Coefficient of determination (\(R^2\))

  • The coefficient of determination, also known as R-squared (\(R^2\)) is used to measure how well a model describes the data
  • \(R^2\) is the proportion of variation in the outcome/response variable that is explained by the model
  • For simple linear regression, \(R^2 = r^2\)
  • \(R^2\) will always have values between 0 and 1
  • Value close to 1: linear model fits the data well (describes nearly 100% of the variability in outcomes)
  • Value close to 0 indicates that it does not fit well
  • We can compute \(R^2\) using Jamovi or other Statistical Software
  • Height explains about 51.5% of the variability in weights

 Model Fit Measures                  
 ─────────────────────────────────── 
   Model    R            R²          
 ─────────────────────────────────── 
       1    0.7173011    0.5145208   
 ─────────────────────────────────── 
   Note. Models estimated using
   sample size of N=507

Residual plots

  • residual plot is a plot of residuals vs. predicted values (scatter plot with points \((\hat{y}_i,e_i)\)
  • Useful for diagnosing problems with the linear models
  • If there is a pattern in the residual plot, then a more complicated model (e.g., a nonlinear model or a model that includes more predictors) may be more appropriate

There are no obvious patterns in the height vs. weight residual plot.

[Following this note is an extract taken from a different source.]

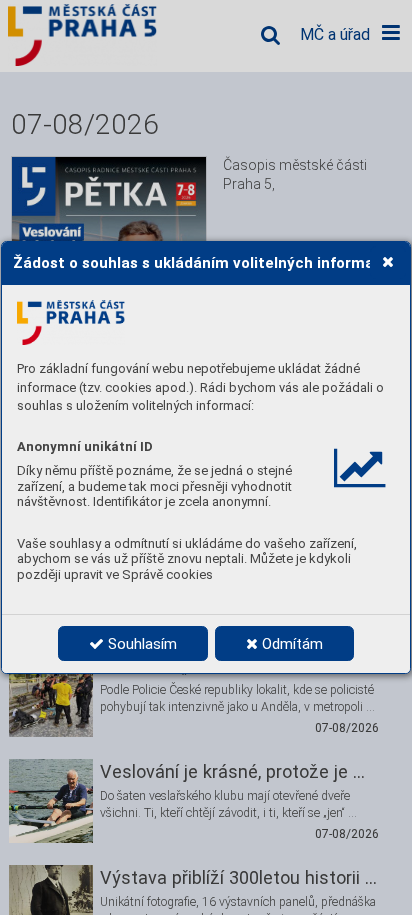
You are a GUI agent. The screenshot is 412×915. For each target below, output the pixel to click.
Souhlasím (140, 644)
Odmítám (290, 644)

Residual plot for weight vs. height with horizontal line at \(e=0\) for reference.

More residual plots

Some scatter plots (top) and corresponding residual plots (bottom). From IMS2 Example.

More residual plots

More residual plots. From IMS2 Exercise. 7.2

Outliers

  • outliers are observations that fall far from the point cloud
  • high leverage points fall horizontally far from the center of the point cloud
  • high leverage points have more pull on the regression line
  • influential points have a strong influence on the slope of the regression line
  • influential points can be identified by fitting a line with the point removed. If the slope is very different than when the point is included, then the point is influential.

Each of the following plots has an outlier. Which are high leverage? Influential?

Scatter plots with outliers. From IMS2 Fig. 7.16.